Pointing data for screenshots:
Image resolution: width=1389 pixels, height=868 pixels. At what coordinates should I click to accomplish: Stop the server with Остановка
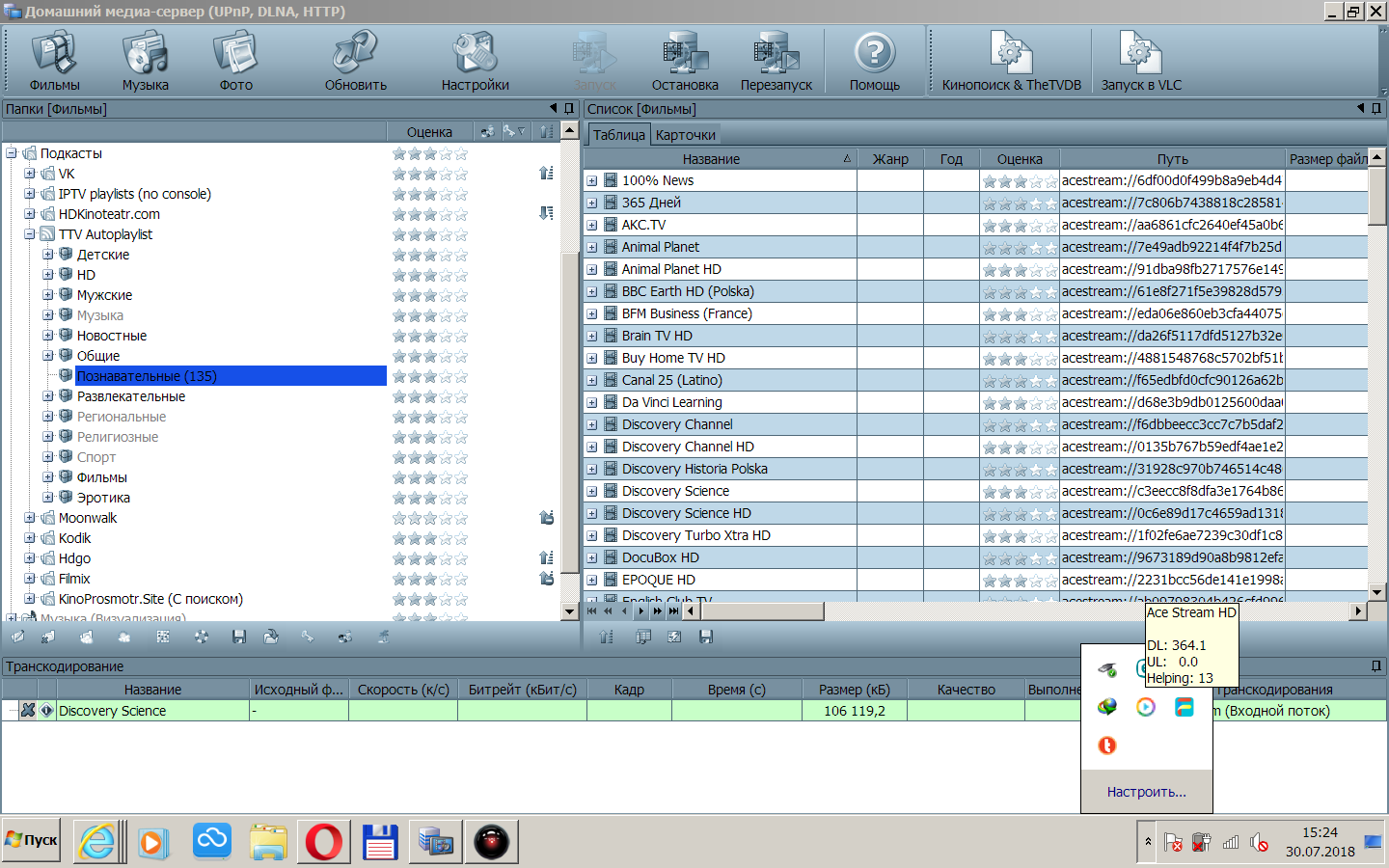[685, 60]
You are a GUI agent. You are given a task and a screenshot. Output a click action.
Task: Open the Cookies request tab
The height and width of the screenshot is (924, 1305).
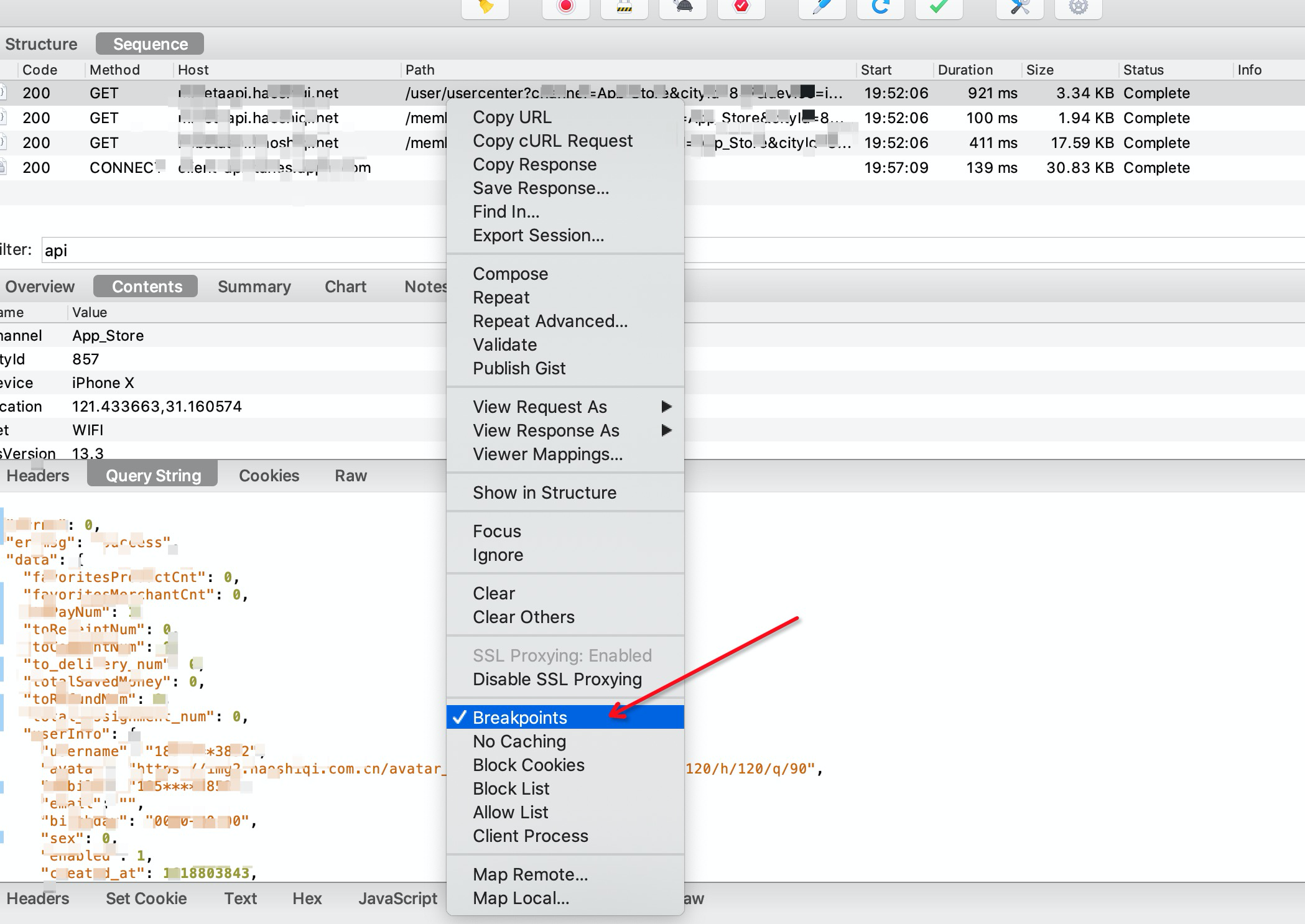coord(269,476)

» Problem description
Please duplicate the lines of every row above exactly, without the pictures.

» Worked solution
Image resolution: width=1389 pixels, height=868 pixels. At what coordinates should I click to accomplish: Stop the server with Остановка
[685, 60]
You are a GUI agent. You are given a task and a screenshot. Output a click action.
Task: Open the Cookies request tab
The height and width of the screenshot is (924, 1305).
coord(269,476)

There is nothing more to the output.